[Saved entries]
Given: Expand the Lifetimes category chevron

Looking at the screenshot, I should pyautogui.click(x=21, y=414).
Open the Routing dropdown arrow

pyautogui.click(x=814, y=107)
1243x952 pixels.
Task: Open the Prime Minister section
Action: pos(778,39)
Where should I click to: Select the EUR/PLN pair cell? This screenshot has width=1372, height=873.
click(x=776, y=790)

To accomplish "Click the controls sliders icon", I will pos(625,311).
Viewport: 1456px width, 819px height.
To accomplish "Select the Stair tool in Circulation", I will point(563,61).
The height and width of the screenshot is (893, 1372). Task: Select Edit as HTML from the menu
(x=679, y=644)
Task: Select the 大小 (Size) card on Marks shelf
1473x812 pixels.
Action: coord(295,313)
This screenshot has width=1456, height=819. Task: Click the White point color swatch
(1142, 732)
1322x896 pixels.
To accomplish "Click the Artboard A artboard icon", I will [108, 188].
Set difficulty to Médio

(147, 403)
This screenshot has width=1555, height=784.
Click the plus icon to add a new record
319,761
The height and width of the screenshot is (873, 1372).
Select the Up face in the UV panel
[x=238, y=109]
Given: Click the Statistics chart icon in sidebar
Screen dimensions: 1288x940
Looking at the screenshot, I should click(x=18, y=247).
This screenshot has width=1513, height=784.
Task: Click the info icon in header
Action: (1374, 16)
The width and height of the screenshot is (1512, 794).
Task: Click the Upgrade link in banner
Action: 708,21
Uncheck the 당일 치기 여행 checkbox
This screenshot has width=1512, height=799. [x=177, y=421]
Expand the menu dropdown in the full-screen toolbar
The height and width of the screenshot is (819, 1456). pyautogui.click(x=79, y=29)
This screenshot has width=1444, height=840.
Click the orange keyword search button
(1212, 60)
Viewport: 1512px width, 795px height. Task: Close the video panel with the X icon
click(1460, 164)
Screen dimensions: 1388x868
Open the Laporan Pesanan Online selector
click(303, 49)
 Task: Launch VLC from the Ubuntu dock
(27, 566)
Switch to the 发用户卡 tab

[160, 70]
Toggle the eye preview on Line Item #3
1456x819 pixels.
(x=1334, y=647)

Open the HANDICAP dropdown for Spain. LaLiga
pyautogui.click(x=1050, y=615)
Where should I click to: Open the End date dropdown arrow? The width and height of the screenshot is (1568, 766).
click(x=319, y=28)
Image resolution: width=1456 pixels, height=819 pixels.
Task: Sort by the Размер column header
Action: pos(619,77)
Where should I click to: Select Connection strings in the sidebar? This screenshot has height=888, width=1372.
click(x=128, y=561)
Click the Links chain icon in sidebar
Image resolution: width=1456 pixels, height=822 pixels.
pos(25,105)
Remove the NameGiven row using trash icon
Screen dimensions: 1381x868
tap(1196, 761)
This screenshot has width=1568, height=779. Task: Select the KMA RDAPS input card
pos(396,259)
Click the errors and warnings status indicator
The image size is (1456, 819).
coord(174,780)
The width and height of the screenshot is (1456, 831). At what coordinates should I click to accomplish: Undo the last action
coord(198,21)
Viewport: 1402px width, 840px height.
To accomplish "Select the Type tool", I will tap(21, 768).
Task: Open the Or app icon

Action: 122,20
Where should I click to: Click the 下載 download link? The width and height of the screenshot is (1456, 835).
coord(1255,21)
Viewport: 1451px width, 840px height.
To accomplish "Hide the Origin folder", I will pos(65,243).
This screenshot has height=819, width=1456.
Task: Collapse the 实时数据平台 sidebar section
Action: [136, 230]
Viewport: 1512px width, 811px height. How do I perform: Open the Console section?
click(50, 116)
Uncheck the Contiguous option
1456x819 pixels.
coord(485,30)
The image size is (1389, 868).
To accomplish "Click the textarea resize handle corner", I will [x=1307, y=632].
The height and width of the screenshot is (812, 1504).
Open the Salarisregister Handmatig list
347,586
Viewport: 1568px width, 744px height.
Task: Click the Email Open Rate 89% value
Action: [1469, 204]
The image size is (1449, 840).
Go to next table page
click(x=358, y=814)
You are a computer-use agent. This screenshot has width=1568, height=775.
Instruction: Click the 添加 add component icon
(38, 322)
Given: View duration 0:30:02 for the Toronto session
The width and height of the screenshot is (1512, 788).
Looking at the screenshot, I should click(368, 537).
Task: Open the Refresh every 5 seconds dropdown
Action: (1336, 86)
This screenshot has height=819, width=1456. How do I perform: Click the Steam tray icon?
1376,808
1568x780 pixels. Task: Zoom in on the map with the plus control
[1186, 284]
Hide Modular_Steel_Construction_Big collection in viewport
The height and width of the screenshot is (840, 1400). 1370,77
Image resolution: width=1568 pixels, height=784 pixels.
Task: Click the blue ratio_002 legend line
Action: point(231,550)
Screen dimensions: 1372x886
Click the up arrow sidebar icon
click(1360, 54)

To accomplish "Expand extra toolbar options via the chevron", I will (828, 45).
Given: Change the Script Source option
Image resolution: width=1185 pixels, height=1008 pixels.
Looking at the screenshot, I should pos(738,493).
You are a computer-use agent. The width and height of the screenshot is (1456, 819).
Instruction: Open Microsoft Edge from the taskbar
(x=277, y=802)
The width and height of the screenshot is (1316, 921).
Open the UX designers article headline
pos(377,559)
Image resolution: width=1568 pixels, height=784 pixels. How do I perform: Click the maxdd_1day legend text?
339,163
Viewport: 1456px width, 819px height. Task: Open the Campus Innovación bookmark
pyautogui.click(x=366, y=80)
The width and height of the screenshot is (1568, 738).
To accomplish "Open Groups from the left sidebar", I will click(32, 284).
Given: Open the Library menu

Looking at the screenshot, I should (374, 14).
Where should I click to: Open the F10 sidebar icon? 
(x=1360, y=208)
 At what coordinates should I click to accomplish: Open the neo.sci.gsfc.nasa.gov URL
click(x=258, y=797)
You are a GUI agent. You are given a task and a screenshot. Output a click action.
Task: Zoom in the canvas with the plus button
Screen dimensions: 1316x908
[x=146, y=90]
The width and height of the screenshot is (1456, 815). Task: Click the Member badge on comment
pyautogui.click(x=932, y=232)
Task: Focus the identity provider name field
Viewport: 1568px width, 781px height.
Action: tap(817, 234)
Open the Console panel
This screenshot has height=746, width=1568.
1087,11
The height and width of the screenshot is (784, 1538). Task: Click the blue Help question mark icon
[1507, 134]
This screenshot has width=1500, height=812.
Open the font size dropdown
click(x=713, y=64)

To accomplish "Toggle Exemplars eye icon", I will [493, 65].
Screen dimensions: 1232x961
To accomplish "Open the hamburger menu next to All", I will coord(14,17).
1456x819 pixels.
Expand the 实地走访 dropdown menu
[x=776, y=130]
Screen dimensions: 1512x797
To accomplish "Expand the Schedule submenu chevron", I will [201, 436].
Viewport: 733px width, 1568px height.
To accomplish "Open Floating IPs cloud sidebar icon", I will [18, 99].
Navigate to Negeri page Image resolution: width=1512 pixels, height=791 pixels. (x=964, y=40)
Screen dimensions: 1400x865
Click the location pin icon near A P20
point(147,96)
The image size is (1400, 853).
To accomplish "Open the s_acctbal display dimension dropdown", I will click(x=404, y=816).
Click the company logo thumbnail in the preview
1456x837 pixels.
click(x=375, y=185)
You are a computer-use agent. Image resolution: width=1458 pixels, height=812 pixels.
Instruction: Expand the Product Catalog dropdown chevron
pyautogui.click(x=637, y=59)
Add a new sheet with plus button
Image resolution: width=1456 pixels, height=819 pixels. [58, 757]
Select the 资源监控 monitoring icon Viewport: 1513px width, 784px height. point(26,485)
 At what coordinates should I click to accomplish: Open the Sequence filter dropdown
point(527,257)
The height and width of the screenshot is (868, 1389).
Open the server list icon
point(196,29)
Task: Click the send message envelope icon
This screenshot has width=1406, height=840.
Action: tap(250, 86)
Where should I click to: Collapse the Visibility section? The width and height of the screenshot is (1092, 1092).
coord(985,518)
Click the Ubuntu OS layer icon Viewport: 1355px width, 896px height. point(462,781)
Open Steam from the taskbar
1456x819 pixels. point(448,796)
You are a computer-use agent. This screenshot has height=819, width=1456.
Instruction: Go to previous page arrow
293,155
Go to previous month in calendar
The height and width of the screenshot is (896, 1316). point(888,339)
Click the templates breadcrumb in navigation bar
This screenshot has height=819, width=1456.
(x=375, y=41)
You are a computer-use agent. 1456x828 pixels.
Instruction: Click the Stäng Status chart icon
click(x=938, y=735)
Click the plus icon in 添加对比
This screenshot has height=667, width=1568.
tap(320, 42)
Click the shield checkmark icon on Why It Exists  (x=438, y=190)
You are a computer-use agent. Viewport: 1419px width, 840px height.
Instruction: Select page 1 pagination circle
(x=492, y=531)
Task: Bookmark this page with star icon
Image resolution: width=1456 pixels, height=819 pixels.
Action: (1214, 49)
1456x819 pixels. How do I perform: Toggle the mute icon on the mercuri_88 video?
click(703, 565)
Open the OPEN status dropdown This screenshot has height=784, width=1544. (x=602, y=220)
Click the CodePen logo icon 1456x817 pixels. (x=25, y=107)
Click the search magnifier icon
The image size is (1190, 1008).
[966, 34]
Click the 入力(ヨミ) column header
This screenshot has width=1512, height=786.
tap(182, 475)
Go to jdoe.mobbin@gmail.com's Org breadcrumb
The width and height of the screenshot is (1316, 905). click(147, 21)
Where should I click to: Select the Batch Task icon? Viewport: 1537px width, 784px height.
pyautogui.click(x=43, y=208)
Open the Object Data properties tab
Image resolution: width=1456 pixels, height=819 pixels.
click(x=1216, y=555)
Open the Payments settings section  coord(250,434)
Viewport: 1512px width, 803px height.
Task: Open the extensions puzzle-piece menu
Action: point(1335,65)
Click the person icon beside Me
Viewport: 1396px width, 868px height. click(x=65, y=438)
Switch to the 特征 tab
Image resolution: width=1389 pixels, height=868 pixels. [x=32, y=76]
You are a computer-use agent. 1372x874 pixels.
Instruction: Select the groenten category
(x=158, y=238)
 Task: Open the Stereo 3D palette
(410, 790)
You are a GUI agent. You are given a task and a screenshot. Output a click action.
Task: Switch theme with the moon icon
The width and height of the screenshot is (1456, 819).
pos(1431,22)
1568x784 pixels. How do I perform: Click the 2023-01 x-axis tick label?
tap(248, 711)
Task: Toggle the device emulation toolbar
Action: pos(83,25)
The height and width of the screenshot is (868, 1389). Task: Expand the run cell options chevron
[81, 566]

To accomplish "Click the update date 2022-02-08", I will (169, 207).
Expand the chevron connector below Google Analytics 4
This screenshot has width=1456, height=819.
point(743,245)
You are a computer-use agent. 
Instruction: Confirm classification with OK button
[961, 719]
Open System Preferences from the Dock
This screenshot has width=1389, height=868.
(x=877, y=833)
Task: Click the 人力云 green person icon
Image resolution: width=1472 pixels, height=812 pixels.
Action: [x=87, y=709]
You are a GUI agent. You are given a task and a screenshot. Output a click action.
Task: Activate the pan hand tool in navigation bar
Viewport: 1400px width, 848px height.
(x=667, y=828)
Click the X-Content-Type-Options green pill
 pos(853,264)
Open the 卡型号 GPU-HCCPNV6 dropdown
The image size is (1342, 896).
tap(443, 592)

Your task
For the string "computer", go through the entries above and copy each line where it occurs.

Written solution
You are a computer-use agent. This screenshot has width=1568, height=775.
You are a computer-use agent. The width and height of the screenshot is (1456, 819).
You are a computer-use agent. Image resolution: width=1458 pixels, height=812 pixels.
You are a computer-use agent. This screenshot has height=819, width=1456.
You are a computer-use agent. 1456x828 pixels.
You are a computer-use agent. Viewport: 1419px width, 840px height.
You are a computer-use agent. 1372x874 pixels.
You are a computer-use agent. 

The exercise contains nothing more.